- WHAT IS EXPECTED -
Repeat the data verbatim.

- ENTRIES SUPPLIED -
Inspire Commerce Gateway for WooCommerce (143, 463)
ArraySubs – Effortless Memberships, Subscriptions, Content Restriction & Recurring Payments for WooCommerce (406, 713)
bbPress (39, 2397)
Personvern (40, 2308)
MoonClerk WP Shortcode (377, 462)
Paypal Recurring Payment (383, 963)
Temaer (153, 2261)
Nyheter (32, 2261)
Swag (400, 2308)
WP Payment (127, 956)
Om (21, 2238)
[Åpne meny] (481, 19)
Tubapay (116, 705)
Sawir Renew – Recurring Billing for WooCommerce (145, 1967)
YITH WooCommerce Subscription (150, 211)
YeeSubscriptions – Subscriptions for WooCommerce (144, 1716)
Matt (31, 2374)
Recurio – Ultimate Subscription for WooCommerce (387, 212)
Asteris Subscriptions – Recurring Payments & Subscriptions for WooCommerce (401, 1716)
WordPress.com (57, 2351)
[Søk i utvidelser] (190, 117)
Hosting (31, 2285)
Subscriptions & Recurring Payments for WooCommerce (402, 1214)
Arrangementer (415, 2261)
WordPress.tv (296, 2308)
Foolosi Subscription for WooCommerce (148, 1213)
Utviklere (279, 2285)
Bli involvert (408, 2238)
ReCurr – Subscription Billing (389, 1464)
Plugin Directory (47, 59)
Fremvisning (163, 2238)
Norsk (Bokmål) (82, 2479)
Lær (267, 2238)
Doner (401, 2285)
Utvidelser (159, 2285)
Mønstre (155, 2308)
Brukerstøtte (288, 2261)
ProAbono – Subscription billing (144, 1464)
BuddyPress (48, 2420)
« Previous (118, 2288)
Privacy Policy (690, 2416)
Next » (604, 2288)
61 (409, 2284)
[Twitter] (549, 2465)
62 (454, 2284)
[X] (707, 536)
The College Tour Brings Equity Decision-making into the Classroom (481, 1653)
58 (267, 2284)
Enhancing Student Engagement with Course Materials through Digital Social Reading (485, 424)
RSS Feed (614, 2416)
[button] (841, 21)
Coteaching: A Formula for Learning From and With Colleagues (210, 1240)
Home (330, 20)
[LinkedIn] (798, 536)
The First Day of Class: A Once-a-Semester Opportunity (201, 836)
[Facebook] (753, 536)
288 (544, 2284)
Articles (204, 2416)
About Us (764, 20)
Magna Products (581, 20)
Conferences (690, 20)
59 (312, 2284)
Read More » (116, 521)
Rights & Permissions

- RESULT -
Inspire Commerce Gateway for WooCommerce (143, 463)
ArraySubs – Effortless Memberships, Subscriptions, Content Restriction & Recurring Payments for WooCommerce (406, 713)
bbPress (39, 2397)
Personvern (40, 2308)
MoonClerk WP Shortcode (377, 462)
Paypal Recurring Payment (383, 963)
Temaer (153, 2261)
Nyheter (32, 2261)
Swag (400, 2308)
WP Payment (127, 956)
Om (21, 2238)
[Åpne meny] (481, 19)
Tubapay (116, 705)
Sawir Renew – Recurring Billing for WooCommerce (145, 1967)
YITH WooCommerce Subscription (150, 211)
YeeSubscriptions – Subscriptions for WooCommerce (144, 1716)
Matt (31, 2374)
Recurio – Ultimate Subscription for WooCommerce (387, 212)
Asteris Subscriptions – Recurring Payments & Subscriptions for WooCommerce (401, 1716)
WordPress.com (57, 2351)
[Søk i utvidelser] (190, 117)
Hosting (31, 2285)
Subscriptions & Recurring Payments for WooCommerce (402, 1214)
Arrangementer (415, 2261)
WordPress.tv (296, 2308)
Foolosi Subscription for WooCommerce (148, 1213)
Utviklere (279, 2285)
Bli involvert (408, 2238)
ReCurr – Subscription Billing (389, 1464)
Plugin Directory (47, 59)
Fremvisning (163, 2238)
Norsk (Bokmål) (82, 2479)
Lær (267, 2238)
Doner (401, 2285)
Utvidelser (159, 2285)
Mønstre (155, 2308)
Brukerstøtte (288, 2261)
ProAbono – Subscription billing (144, 1464)
BuddyPress (48, 2420)
« Previous (118, 2288)
Privacy Policy (690, 2416)
Next » (604, 2288)
61 (409, 2284)
[Twitter] (549, 2465)
62 (454, 2284)
[X] (707, 536)
The College Tour Brings Equity Decision-making into the Classroom (481, 1653)
58 (267, 2284)
Enhancing Student Engagement with Course Materials through Digital Social Reading (485, 424)
RSS Feed (614, 2416)
[button] (841, 21)
Coteaching: A Formula for Learning From and With Colleagues (210, 1240)
Home (330, 20)
[LinkedIn] (798, 536)
The First Day of Class: A Once-a-Semester Opportunity (201, 836)
[Facebook] (753, 536)
288 (544, 2284)
Articles (204, 2416)
About Us (764, 20)
Magna Products (581, 20)
Conferences (690, 20)
59 (312, 2284)
Read More » (116, 521)
Rights & Permissions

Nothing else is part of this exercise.